Gdy wygnaniec porzuca naddziadów siedliska,
Już mu niebo ostatnią wydarło pociechę,
Przecież uśmiech nadziei śród burzy mu błyska,
Że może wróci kiedyś pod rodzinną strzechę.
Lecz ja, gdy cię dziś żegnam, gdy z losów kolei
Mam wiecznie żyć bez ciebie, od ciebie daleki,
Już w pomrokach przyszłości zgasł promień nadziei,
Wszystko dla mnie umarło, umarło na wieki.
Niekiedy tylko chwil tych, którem spędził z tobą,
Tych kwiatów mej młodości najmilsze wspomnienie
Rozjaśni czoło smętną pokryte żałobą,
Jak nagła błyskawica czarnej nocy cienie.

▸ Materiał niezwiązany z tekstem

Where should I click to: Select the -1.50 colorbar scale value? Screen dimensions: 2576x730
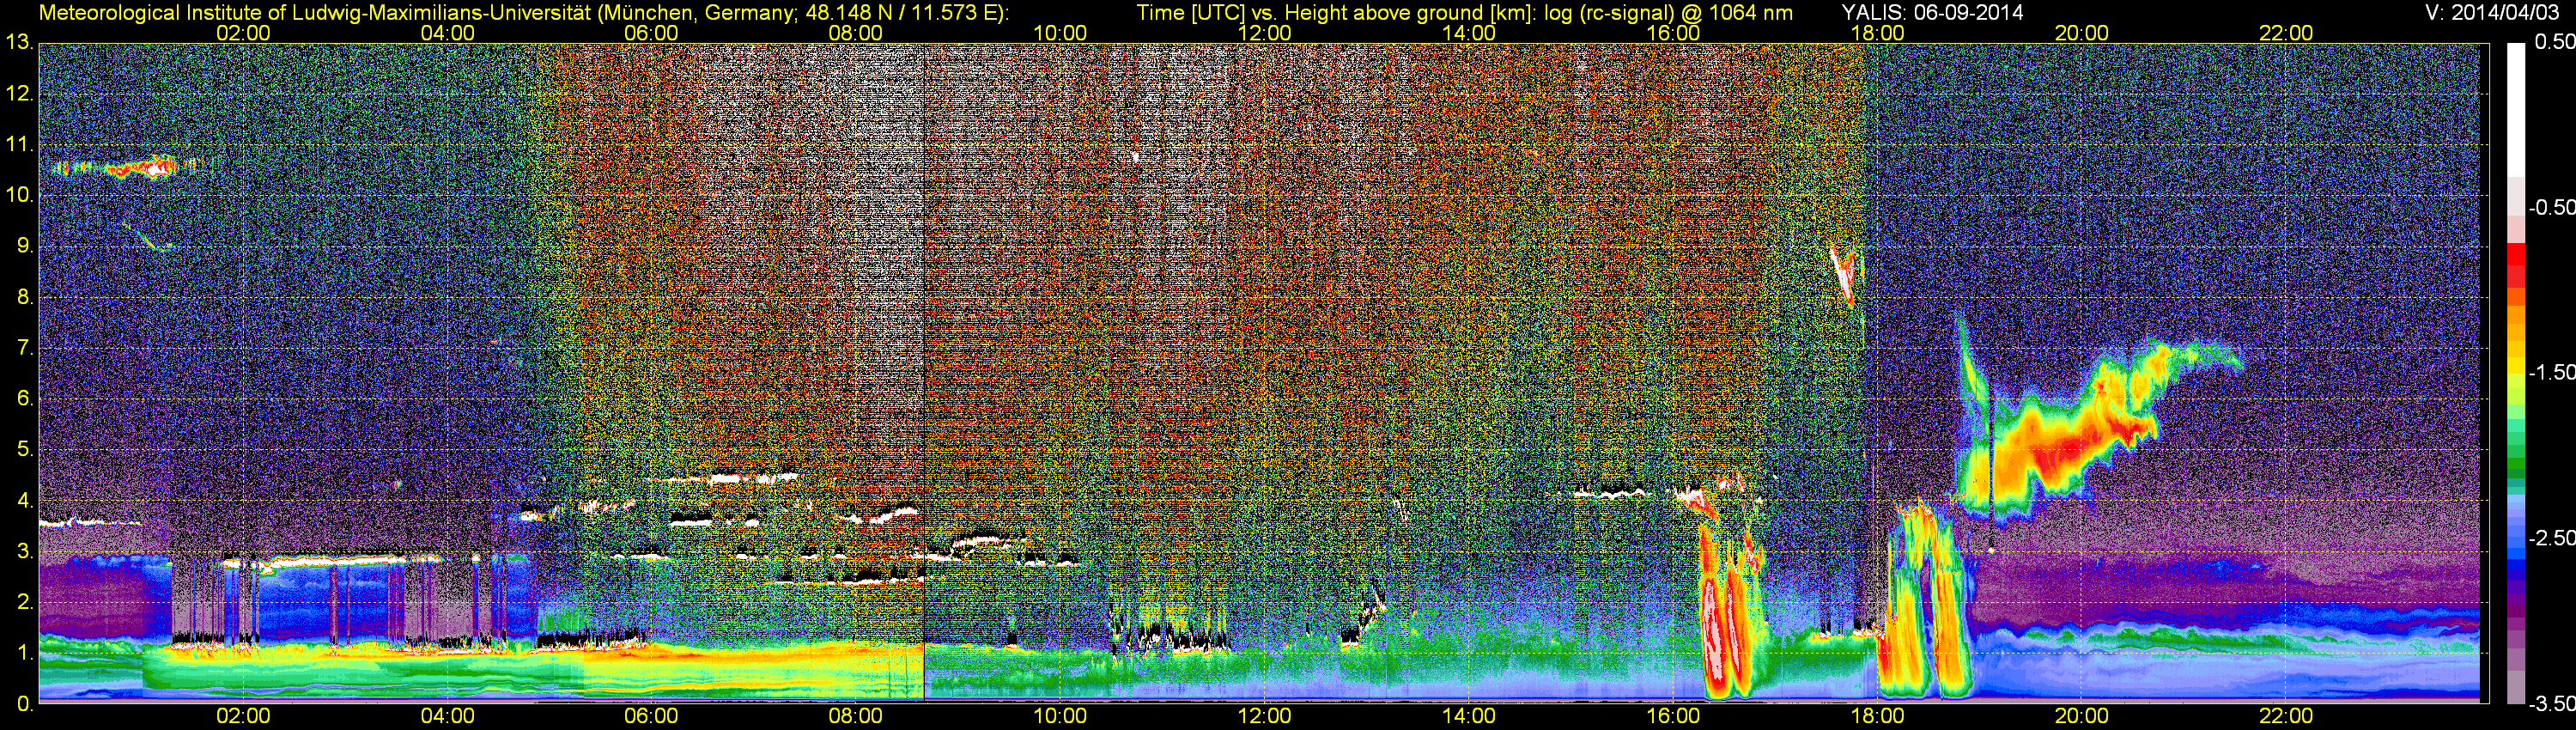tap(2551, 373)
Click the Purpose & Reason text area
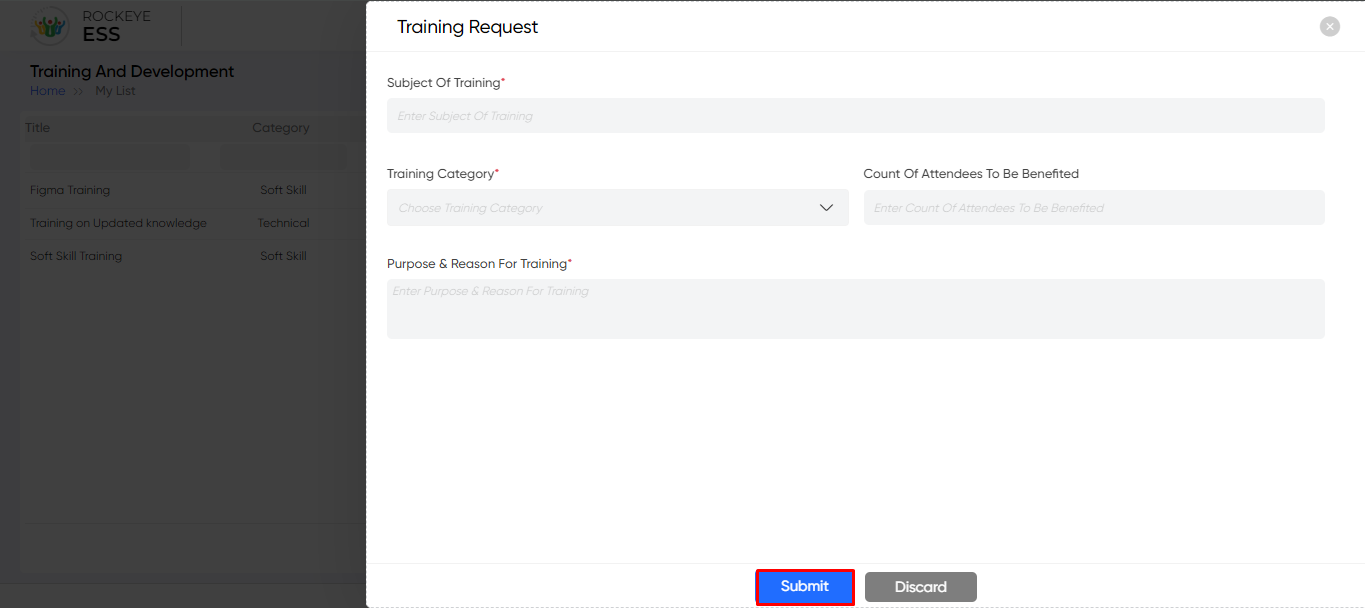Viewport: 1365px width, 608px height. [x=855, y=309]
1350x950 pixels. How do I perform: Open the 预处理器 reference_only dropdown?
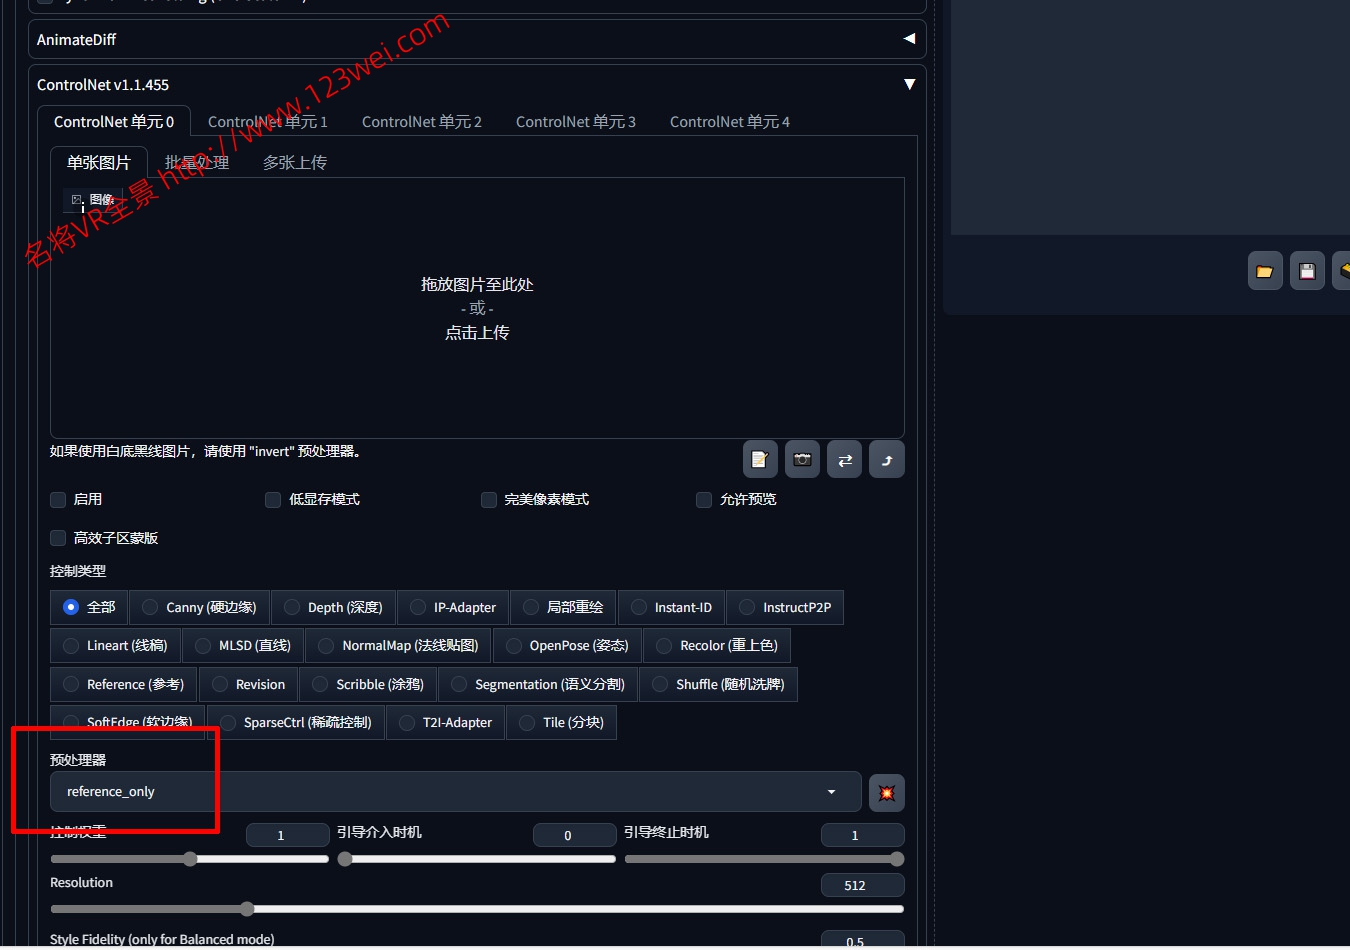click(455, 792)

Bądź zdrowa, żyj szczęśliwa, może kiedyś w tobie
Dla innego zabłyśnie jeszcze miłość nowa,
Gdy ja martwy i zimny jak kamień na grobie,
Powtarzać tylko będę: bądź zdrowa, bądź zdrowa!
I gdy mnie los od ciebie na zawsze oddala,
Podobny jęk rozdziera duszę bolejącą,
Jakim ryczy śród morza rozhukana fala,
Gdy od lubego brzegu wichry ją odtrącą.